Bissnessss-Pank! Der Titel klang schon phonetisch wie ein Schlagzeugauftakt: Das Magazin Business Punk feiert sich zum Zehnjährigen selbst, auf dem Cover dazu die Überreste einer ausgelassenen Party.

(Foto: Business Punk)

Für Rockstars mit BWL-Studium: "Business Punk" feiert Zehnjähriges.

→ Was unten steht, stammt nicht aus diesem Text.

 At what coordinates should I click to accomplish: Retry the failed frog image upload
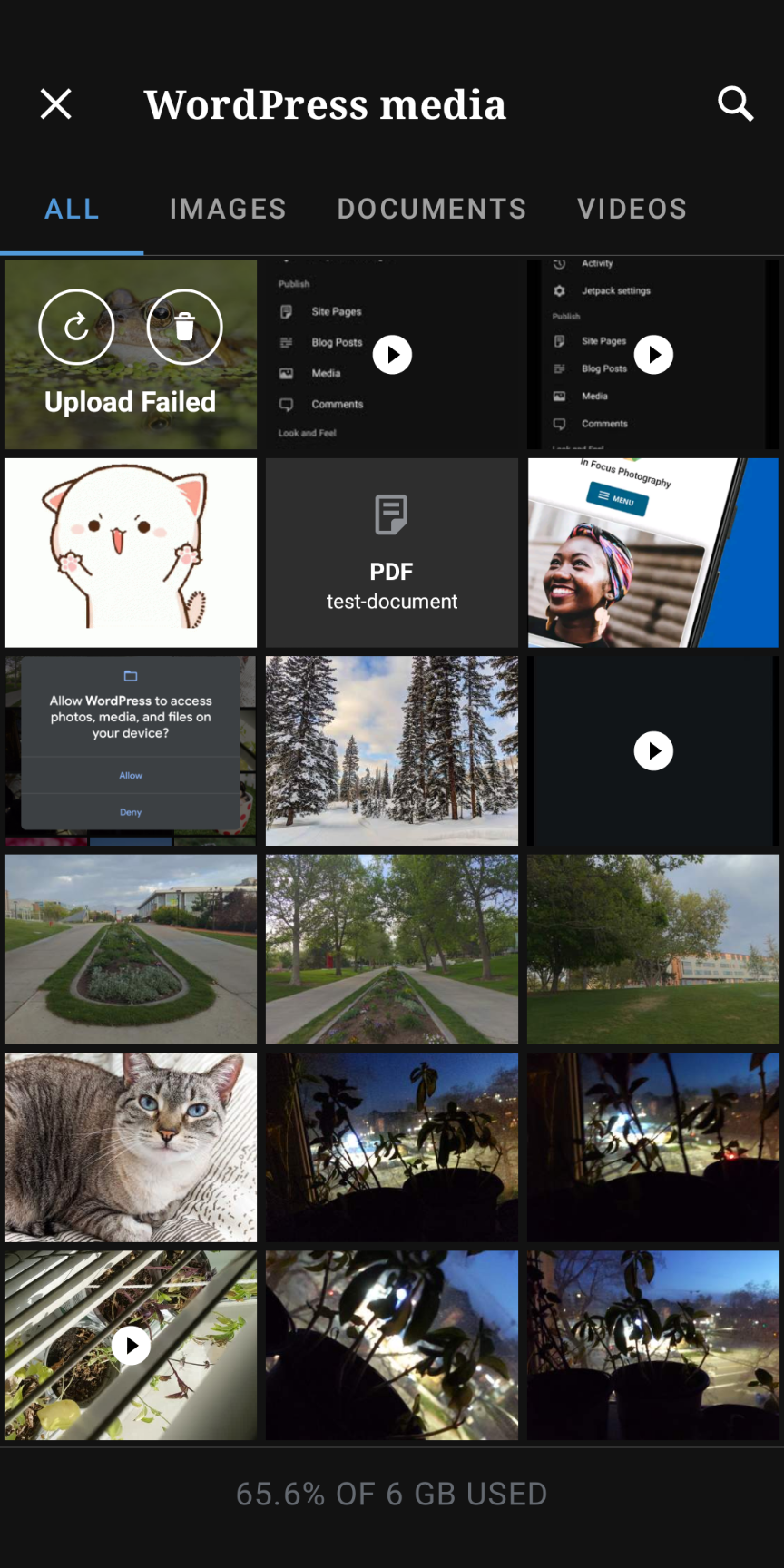[x=76, y=328]
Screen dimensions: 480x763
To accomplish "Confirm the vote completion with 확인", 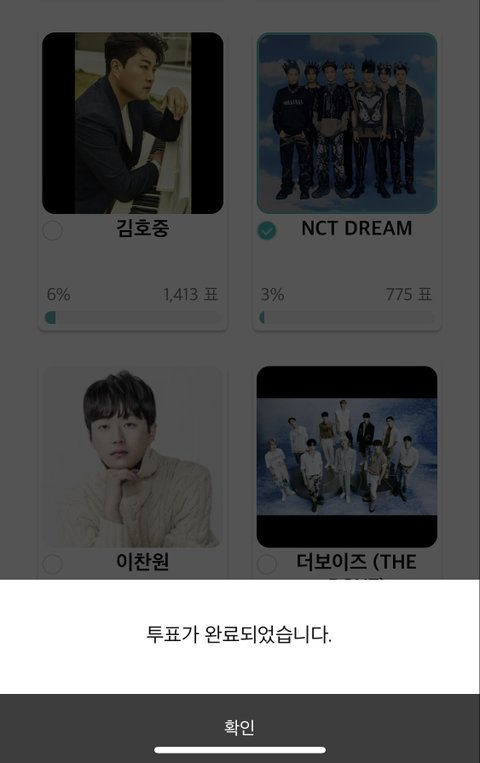I will tap(240, 727).
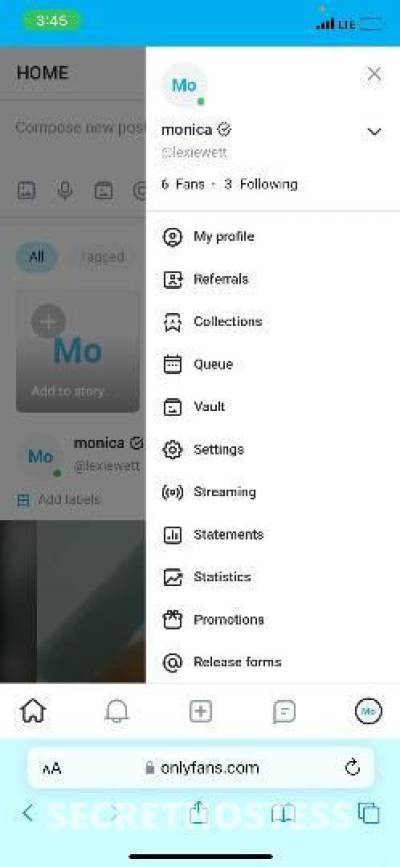
Task: Open the messages tab
Action: [x=284, y=712]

Die Zeitschrift wagt dabei sogar ein bisschen Kapitalismuskritik, und es werden auch nicht mehr ausschließlich Männer als Helden bejubelt.

Hin und wieder ist es erstaunlich, was es immer noch so gibt. Die Zeitschrift für Berufsanfänger Business Punk zum Beispiel, die gerade ihr zehnjähriges Bestehen mit einem Heft feiert, auf dessen Titel ein postpunkmodernes Foto von Überresten einer offensichtlich ausgelassenen und zielgruppengerechten Party (Pizzareste, Bierflasche, kaputtes Blackberry, Gummipenisnasen) zu sehen ist. Vor zehn Jahren belächelte man das Projekt noch als publizistisches Reservat für eine der immer kleineren Zielgruppen, die die Marktforschung bei Gruner und Jahr immer wieder als potenzielle Magazinleser identifizierte (Hipsterfamilien, Rindfleischesser, Stresspatienten). Und die meist in den hinteren Regalen der Bahnhofsbuchhandlungen oder ganz verschwanden. Weit gefehlt.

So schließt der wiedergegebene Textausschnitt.